Monday, August 30, 2010

Ali Behzadi, Senior Iranian Journalist, Dies in Tehran

Ali Behzadi: 1925-2010

By Nader Uskowi

Ali Behzadi, the former editor of Sepid-O-Siah, and one of Iran’s most prominent journalists, died yesterday in Tehran at the age of 85. He started the magazine in 1953 that soon became the country’s leading journal. The magazine’s social commentaries finally caused it to be closed by the Shah’s government in 1974.

I first met Mr. Behzadi in 1978 at the height of the revolution in Iran. I was trying to start my own daily, Neday-e Azadi, and he wanted to revive his Sepid-O-Siah ("Black & White"). We met regularly to compare notes and find a suitable printing house to publish our journals. I beat him on that after Ayandegan, then Tehran’s most prominent daily, allowed me to print Neday-e Azadi at their presses after their early morning run. It took Behzadi couple of more months to publish Sepid-O-Siah.
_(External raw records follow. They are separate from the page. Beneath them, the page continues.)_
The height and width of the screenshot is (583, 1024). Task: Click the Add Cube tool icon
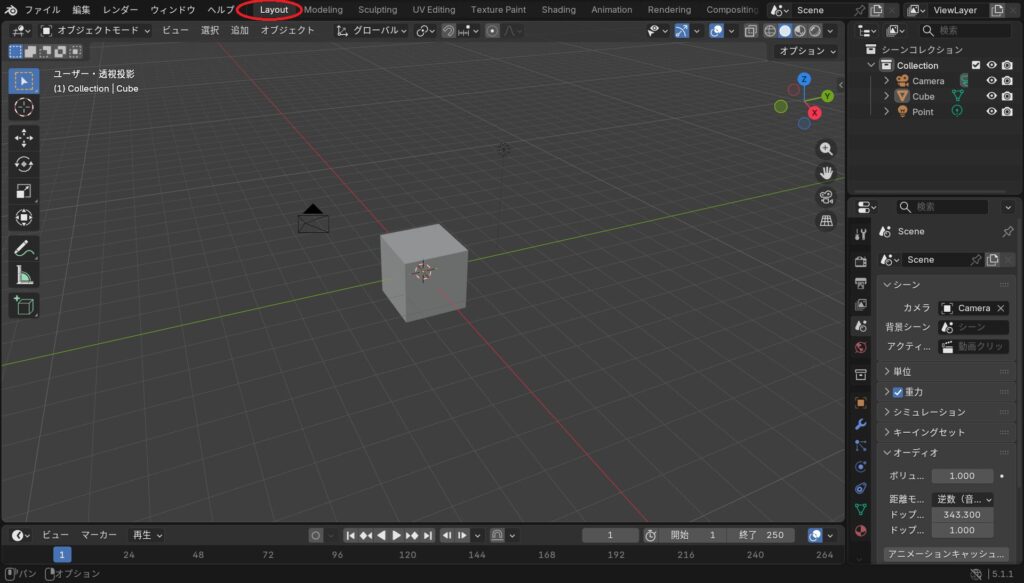coord(24,306)
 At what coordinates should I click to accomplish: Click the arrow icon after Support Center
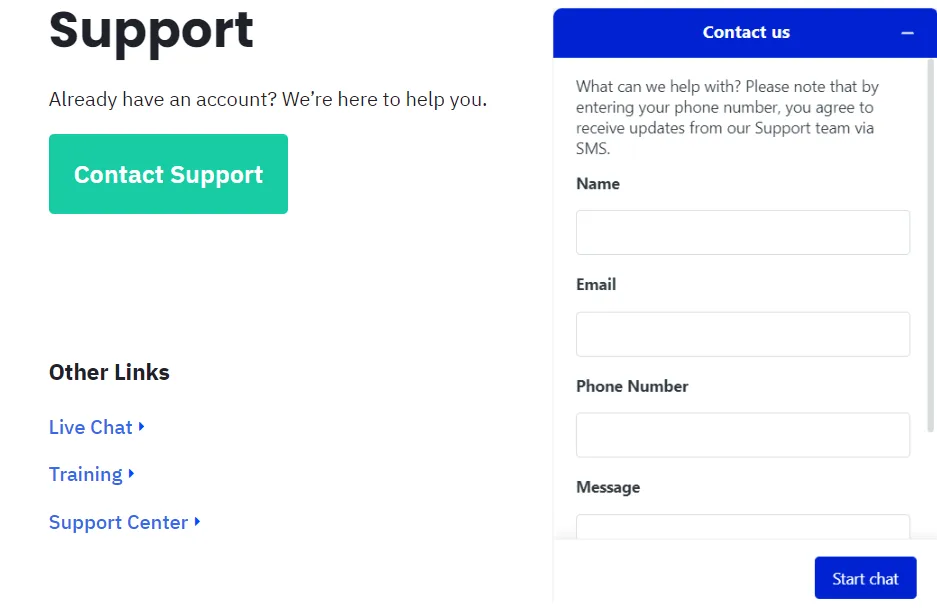pyautogui.click(x=197, y=522)
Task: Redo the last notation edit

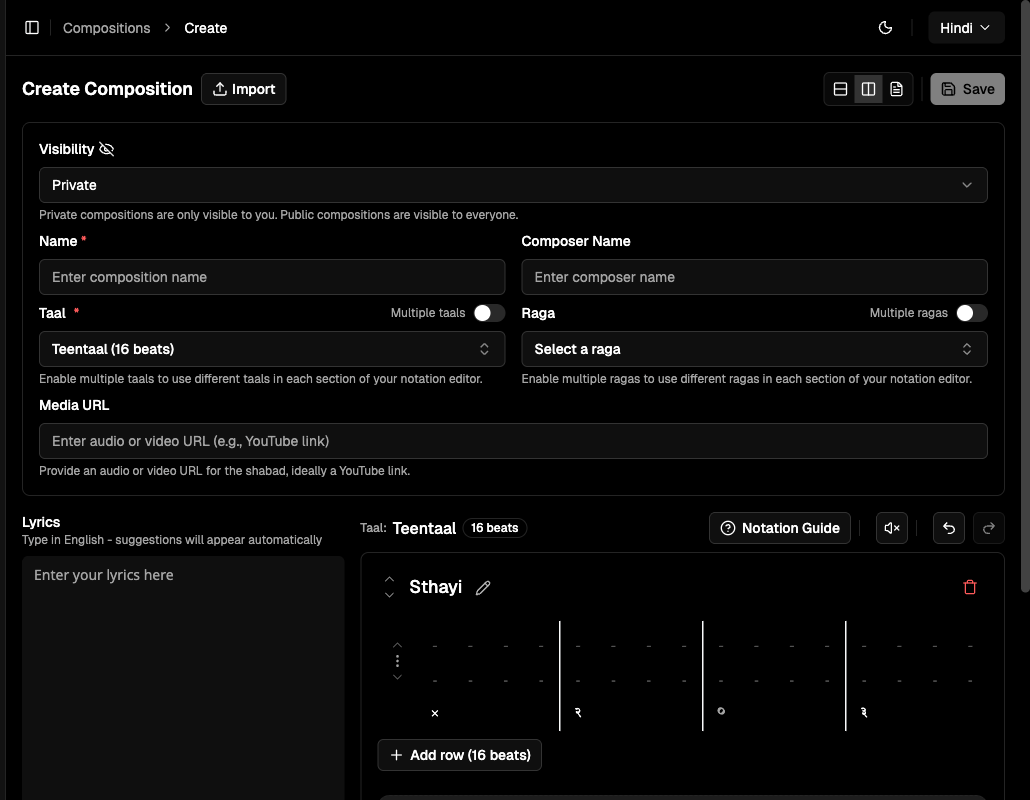Action: click(x=988, y=528)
He would later joke with me, in his sweet Rashti accent, that my “leftist” credentials this time actually came to my rescue.

Sepid-O-Siah, and Neday-e Azadi, were closed down, this time by the Islamic Revolutionary authorities, barely a year after their publication.

Behzadi later started a new journal, Danestaniha, with his daughter as publisher, which also became immensely popular during the Iran-Iraq war for its extensive coverage of military hardware and war development.

Uskowi on Iran extends its sincere condolences to Behzadi’s family and to all Iranian journalists on the loss of one our senior colleagues and mentors.